Fed needs recession to win fight against inflation: poll

The Federal Reserve (Fed) will be hard pressed to try to reduce inflation without a significant hit to US economic activity and a sharp rise in unemployment, and even then it may not reach its target of 2% inflation in the coming years, concluded a group of leading economists after a review of past central bank struggles with inflation.

The study looked at 16 cases since the 1950s, including 10 in the United States and others in Germany, Canada and the United Kingdom, in which central banks used rising interest rates to engineer a “disinflation,” which the research defined as a decline in interest rates. in the inflation rate of about 2 percentage points or more.

“We found no instances where a significant central bank-induced disinflation occurred without a recession,” the researchers concluded.
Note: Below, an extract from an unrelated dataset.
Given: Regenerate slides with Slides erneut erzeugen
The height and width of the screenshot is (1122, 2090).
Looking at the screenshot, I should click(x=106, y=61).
Among the study’s authors are Stephen Cecchetti, a professor at the Brandeis International Business School and former economist at the Bank for International Settlements (BIS); Michael Feroli, chief economist at JP Morgan; and Frederic Mishkin, a Columbia Business School professor, former Fed chairman and longtime research collaborator of former Fed Chair Ben Bernanke.

But a series of rapid rate hikes by the Fed last year, which pushed borrowing costs from nearly zero in March to a range between 4.5% and 4.75% at the central bank’s last meeting, has so far it was relatively free of cost.
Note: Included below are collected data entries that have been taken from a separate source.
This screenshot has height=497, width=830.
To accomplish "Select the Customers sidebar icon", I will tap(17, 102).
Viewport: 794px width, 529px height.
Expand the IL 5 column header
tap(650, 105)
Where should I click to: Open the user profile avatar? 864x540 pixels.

Some parts of the economy, such as the housing sector, were hit hard by tighter credit, but the unemployment rate has not budged and overall growth has remained resilient — facts that Fed officials still regard as evidence of a possible “soft landing”. , in which the economy weakens without falling into a recession.

Indeed, researchers said they viewed the Fed’s most recent projections, released in December and expected to be updated in about four weeks, as “benign.” Prognoses include a drop in inflation to 2.1% by the end of 2025, with economic growth and an increase in unemployment to just around 4.6%.

In the opinion of the study’s authors, “the cost of bringing inflation down to the Fed’s 2% target by 2025 is likely to be associated with at least a mild recession.”

While they also credit the authorities with trying to make up for the loss over the past year with faster rate hikes, they also project a difficult trajectory ahead, in which reducing inflation will become progressively more difficult after an initial round. of progress.

Their preferred model estimates that with a benchmark interest rate peaking at around 5.6% this year – already up from the 5.1% projected by Fed officials in December – inflation will fall to just 3.7%. % at the end of 2025.